作者： 阮婷玉 ¹ ; 史唯地 ¹ ; 马勋 ¹ ; 王静 ¹ ; 康立超 ¹ ; 杜冬冬 ¹ ; 殷月兰 ¹ ;

作者机构： 1.石河子大学动物科技学院预防兽医实验室;新疆农垦科学院分析测试中心;江苏省人兽共患病学重点实验室

关键词： N-myc下游调节基因1;RNA干扰;真核表达载体;过表达;人脑微血管内皮细胞

期刊名称： 吉林大学学报(医学版)

ISSN： 1671-587X

年卷期： 2022 年 06 期

页码： 1614-1622

收录情况： 北大核心 ; CSCD

摘要： 目的：构建N-myc下游调节基因1 (NDRG1)的shRNA干扰载体和过表达载体，转染人脑微血管内皮细胞（hCMECs）后验证干扰和过表达效果并获得稳定过表达NDRG1的细胞。

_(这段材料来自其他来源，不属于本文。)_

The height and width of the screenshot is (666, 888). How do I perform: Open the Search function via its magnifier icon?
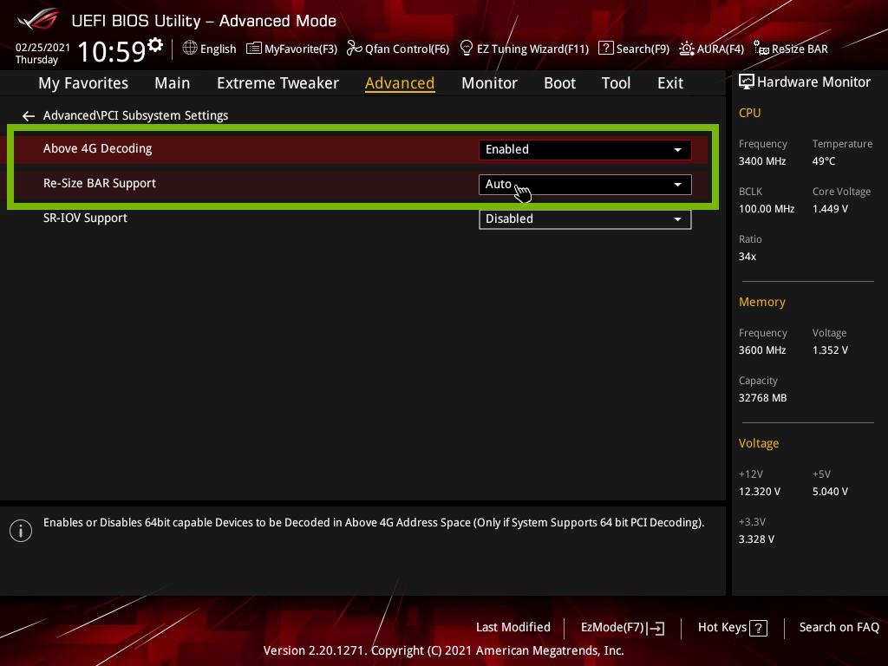606,49
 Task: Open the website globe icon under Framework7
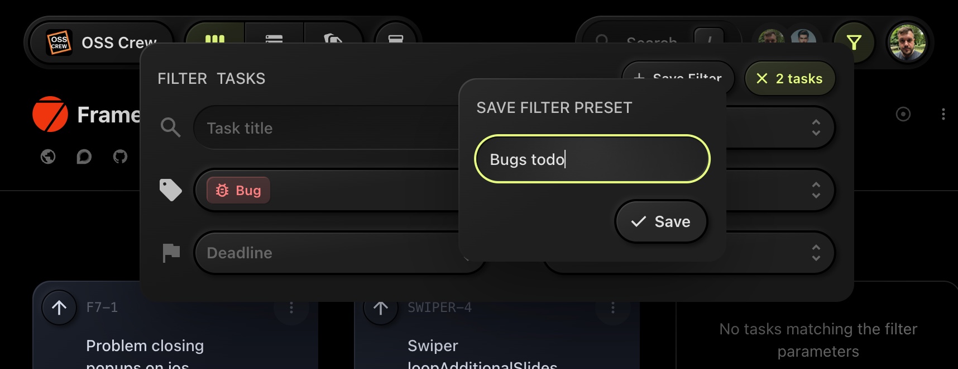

方法：将pGPU6-GFP质粒采用Bam HⅠ和BbsⅠ双酶切后，分别与设计的8条shRNA连接构建pGPU6-GFP-NDRG1 shRNA干扰载体，经测序鉴定后采用Lipofectamine 2000转染hCMECs，采用荧光显微镜观察载体转染效率，将PCR扩增的NDRG1编码区序列与pMD19-T连接，经测序正确后将重组质粒与pcDNA3.1空质粒采用限制性内切酶Bam HⅠ和HindⅢ双酶切，连接后构建pcDNA3.1-NDRG1过表达载体，采用Lipofectamine 2000将测序正确的过表达载体转染hCMECs，采用实时荧光定量PCR (RT-qPCR)法检测干扰和过表达的hCMECs中NDRG1 mRNA表达水平，Western blotting法检测hCMECs中NDRG1蛋白表达水平，采用新霉素筛选出阳性克隆hCMECs。结果：pGPU6-GFP载体经双酶切后，电泳结果显示完全线性化，测序结果显示shRNA均成功连接至pGPU6-GFP载体；荧光显微镜观察载体转染效率约为70%;RT-qPCR法检测，有3个shRNA干扰载体的干扰效果良好，转染后hCMECs中NDRG1 mRNA表达水平分别约为对照组的26%、21%和13%;Western blotting法检测到对应的特异性蛋白条带，重组质粒pcDNA3.1-NDRG1经双酶切后，电泳结果可见大小为1 185和5 428 bp的2条DNA条带，测序结果显示NDRG1基因成功插入，成功制备阳性克隆hCMECs。RT-qPCR法检测，阳性克隆hCMEC中NDRG1 mRNA表达水平较对照组升高，约为对照组的25.96倍；Western blotting法检测，hCMEC中NDRG1蛋白表达水平较对照组升高。结论：成功构建pGPU6-GFP-NDRG1 shRNA干扰载体并验证干扰效果；成功构建pcDNA3.1-NDRG1过表达载体和稳定过表达NDRG1的hCMECs。